Re: China isn't behind.
If China's xenophobia was more restrained, it's economy more open to foreign competition, if the CCP didn't insist on centrally controlling all the foreign currency earned through exports so it could keep the yuan undervalued, if domestic Chinese migrant workers had full rights of citizenship and a path to organized labor, if the PLA wasn't driving so much of foreign and domestic policy in Hong Konk, Taiwan, the Himalayas, the South Sea, the East Sea, and most of all if China has made some inroads into Democracy itself, I would be more inclined to believe in China's continued economic rise.
But sadly that is not the case. No doubt "don't rely on foreigners for your basic hi-tech" and "China is working hard -- very hard -- to bring its semiconductor design and manufacturing supply chain up to standard" will succeed to some extent but conversely China has alarmed trading partners into believing "don't rely on China for your basic manufacturing or high tech".

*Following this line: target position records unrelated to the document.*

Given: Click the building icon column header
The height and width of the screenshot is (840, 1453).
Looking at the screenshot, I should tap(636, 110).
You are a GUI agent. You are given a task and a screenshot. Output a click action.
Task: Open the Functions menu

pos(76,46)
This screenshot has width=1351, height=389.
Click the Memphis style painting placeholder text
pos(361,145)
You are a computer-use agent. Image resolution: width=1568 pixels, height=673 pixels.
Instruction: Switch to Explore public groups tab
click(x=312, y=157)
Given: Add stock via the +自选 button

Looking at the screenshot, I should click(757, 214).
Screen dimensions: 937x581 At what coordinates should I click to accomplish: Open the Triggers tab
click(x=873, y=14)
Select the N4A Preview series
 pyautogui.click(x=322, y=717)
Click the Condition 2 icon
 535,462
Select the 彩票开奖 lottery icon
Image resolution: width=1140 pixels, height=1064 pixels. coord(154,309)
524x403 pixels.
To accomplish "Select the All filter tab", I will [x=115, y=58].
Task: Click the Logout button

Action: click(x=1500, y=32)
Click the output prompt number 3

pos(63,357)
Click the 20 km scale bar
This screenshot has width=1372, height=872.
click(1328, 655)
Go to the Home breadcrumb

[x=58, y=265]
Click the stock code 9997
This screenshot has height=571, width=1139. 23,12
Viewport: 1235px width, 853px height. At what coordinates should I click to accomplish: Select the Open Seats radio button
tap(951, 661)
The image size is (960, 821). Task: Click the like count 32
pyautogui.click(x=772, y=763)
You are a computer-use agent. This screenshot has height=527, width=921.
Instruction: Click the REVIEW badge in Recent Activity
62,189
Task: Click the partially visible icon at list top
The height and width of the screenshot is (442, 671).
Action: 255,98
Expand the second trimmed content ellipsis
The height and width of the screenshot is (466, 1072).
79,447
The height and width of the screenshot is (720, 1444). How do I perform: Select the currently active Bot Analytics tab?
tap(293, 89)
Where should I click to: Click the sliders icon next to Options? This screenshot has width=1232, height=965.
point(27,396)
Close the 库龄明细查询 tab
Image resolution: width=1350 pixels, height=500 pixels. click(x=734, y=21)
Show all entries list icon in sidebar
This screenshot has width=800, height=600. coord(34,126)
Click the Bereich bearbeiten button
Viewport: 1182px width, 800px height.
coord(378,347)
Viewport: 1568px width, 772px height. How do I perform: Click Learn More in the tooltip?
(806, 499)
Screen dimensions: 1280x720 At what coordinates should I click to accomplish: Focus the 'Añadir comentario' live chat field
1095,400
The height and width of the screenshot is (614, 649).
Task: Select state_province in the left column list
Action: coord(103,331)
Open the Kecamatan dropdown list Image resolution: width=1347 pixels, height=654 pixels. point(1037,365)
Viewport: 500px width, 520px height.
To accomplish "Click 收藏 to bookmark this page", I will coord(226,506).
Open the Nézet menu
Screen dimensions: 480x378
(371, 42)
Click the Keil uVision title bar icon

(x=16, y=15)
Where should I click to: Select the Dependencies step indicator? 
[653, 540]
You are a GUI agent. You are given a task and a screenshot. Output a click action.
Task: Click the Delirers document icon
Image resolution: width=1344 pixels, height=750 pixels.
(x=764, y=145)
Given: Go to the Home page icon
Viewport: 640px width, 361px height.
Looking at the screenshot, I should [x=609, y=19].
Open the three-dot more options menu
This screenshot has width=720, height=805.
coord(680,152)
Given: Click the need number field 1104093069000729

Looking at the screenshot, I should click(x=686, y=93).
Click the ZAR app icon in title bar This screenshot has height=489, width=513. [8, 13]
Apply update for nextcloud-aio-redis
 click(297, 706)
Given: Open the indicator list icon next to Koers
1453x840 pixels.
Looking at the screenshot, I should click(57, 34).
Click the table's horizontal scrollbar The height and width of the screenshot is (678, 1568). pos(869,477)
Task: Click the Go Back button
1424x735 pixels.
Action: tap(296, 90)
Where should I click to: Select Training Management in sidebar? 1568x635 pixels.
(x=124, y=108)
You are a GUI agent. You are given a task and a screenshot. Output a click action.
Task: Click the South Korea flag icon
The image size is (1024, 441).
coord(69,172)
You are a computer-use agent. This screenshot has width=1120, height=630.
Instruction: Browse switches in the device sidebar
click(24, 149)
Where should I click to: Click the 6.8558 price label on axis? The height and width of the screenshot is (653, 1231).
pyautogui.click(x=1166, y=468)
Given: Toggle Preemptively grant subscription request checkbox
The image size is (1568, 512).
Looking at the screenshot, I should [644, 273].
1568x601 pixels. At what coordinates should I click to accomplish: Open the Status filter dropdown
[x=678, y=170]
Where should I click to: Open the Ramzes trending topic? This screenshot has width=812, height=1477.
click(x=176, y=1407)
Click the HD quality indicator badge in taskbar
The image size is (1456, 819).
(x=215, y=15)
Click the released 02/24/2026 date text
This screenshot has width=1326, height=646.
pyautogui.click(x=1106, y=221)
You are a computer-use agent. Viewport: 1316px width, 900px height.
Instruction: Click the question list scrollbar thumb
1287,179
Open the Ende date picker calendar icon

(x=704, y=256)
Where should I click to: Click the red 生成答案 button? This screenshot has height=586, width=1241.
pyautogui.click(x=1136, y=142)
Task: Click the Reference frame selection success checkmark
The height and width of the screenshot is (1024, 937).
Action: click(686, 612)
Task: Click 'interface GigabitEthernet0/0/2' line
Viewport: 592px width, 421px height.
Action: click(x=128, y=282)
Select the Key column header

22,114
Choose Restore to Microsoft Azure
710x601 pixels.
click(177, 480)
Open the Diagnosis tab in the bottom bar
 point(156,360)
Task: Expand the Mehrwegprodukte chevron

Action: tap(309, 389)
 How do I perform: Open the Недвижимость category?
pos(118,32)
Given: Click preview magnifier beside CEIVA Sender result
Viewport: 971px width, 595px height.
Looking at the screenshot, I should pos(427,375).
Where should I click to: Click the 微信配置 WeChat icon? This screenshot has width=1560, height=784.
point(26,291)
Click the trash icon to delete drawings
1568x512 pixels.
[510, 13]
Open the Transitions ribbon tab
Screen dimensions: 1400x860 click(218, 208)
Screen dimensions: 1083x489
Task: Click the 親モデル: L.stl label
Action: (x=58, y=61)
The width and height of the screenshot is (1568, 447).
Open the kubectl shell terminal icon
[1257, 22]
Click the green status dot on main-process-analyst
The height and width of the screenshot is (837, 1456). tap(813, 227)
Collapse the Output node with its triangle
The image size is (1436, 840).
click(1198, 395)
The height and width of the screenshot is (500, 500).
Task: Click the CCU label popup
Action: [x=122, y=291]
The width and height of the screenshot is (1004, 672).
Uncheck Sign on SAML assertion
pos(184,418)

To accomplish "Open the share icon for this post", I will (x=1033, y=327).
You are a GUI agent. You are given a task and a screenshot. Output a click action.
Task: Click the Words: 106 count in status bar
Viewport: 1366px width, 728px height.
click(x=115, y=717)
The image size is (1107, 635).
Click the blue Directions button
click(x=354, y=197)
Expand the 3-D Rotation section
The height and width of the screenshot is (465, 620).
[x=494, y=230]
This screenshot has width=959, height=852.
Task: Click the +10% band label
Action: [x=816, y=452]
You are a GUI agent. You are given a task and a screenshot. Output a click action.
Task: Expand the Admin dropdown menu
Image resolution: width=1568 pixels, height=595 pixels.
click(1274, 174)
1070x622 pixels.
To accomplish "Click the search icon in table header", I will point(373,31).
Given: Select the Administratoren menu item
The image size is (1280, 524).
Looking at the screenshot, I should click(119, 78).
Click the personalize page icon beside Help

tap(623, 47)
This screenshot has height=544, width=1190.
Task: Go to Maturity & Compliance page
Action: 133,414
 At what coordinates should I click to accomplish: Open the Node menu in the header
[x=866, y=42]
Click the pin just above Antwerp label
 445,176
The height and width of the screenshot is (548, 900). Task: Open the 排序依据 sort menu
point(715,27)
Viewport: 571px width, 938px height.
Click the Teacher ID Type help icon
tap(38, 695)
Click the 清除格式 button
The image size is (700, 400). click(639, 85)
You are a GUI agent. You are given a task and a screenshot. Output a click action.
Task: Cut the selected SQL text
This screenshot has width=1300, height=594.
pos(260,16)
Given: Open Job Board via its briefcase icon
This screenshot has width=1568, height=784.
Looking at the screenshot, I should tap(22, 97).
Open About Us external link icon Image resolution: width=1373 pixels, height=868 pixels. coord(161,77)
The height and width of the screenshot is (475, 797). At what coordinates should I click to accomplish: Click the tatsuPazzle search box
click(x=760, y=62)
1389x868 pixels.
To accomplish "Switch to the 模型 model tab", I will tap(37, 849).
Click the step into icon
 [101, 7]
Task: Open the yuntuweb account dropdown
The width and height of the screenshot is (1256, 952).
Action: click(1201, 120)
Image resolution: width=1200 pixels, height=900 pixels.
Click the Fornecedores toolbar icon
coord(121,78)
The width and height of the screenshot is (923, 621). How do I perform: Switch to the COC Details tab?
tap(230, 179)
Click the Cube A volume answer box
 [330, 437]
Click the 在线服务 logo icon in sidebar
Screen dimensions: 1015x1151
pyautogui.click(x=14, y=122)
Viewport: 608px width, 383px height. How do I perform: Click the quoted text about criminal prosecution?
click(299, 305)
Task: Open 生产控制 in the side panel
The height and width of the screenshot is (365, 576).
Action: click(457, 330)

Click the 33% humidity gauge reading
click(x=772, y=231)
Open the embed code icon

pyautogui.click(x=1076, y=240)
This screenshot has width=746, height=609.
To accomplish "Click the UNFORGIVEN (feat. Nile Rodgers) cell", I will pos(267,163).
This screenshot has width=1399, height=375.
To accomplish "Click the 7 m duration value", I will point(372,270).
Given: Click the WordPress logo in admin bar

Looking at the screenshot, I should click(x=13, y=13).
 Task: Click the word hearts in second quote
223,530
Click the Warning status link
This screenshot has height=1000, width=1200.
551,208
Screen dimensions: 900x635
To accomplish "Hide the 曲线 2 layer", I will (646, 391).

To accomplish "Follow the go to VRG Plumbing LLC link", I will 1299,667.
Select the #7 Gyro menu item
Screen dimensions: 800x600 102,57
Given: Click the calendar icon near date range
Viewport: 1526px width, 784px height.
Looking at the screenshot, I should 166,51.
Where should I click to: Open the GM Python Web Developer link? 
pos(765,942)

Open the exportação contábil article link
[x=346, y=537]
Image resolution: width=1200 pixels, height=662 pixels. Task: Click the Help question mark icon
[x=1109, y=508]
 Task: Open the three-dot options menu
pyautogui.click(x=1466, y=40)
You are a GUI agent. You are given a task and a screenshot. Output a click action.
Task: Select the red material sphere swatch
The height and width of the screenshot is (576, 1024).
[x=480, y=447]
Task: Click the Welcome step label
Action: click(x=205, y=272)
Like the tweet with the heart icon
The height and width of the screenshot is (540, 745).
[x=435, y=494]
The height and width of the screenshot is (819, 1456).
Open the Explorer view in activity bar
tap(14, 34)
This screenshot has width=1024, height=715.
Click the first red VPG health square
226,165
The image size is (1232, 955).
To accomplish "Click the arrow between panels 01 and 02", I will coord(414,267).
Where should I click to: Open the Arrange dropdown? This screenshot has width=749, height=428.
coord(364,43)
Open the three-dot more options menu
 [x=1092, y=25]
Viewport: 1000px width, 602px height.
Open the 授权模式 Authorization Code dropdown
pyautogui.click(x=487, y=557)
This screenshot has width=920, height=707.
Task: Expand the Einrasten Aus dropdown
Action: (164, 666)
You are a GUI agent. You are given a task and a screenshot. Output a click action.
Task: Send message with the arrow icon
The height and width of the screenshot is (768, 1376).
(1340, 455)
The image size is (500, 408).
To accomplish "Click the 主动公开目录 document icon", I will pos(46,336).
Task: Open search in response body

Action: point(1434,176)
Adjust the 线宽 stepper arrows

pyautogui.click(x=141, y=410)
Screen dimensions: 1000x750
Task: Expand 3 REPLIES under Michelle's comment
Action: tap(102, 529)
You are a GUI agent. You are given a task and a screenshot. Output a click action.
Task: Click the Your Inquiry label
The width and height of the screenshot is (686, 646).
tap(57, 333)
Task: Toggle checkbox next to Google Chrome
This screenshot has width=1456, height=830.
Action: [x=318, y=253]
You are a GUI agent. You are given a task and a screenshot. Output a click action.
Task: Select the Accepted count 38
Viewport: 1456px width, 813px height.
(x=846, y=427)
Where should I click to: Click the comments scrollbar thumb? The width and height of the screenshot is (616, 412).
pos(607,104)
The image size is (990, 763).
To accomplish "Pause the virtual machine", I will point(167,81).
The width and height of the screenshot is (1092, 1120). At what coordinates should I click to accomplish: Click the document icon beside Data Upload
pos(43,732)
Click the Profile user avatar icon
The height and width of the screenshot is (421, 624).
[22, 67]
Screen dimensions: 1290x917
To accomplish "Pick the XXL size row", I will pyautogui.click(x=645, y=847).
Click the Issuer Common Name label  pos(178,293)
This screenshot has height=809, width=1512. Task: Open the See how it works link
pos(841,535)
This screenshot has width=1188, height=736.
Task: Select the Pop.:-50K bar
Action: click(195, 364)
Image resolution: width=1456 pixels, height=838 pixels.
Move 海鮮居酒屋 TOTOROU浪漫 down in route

"Freedom" in China has been the economic liberation opportuned by freely accessible export markets, mainly in the advanced democracies, and it has been source of an amazing spring of entrepreneurial energy and creativity. That "Freedom" is a real kind of freedom even without democracy, that can't be denied. But without the same access to the markets of the democracies, will China be able to maintain that level of economic opportunity through greater domestic consumption? That, I fear, is not possible, due to China's hierarchical and centrally planned system. Not without even equal rights for Chinese citizens living in the same cities, and without democracy to push for equity. And as troubles mount, the country will become more dependent upon the PLA to instill a sense of national pride, which will demand more resources and result in further friction with neighbors.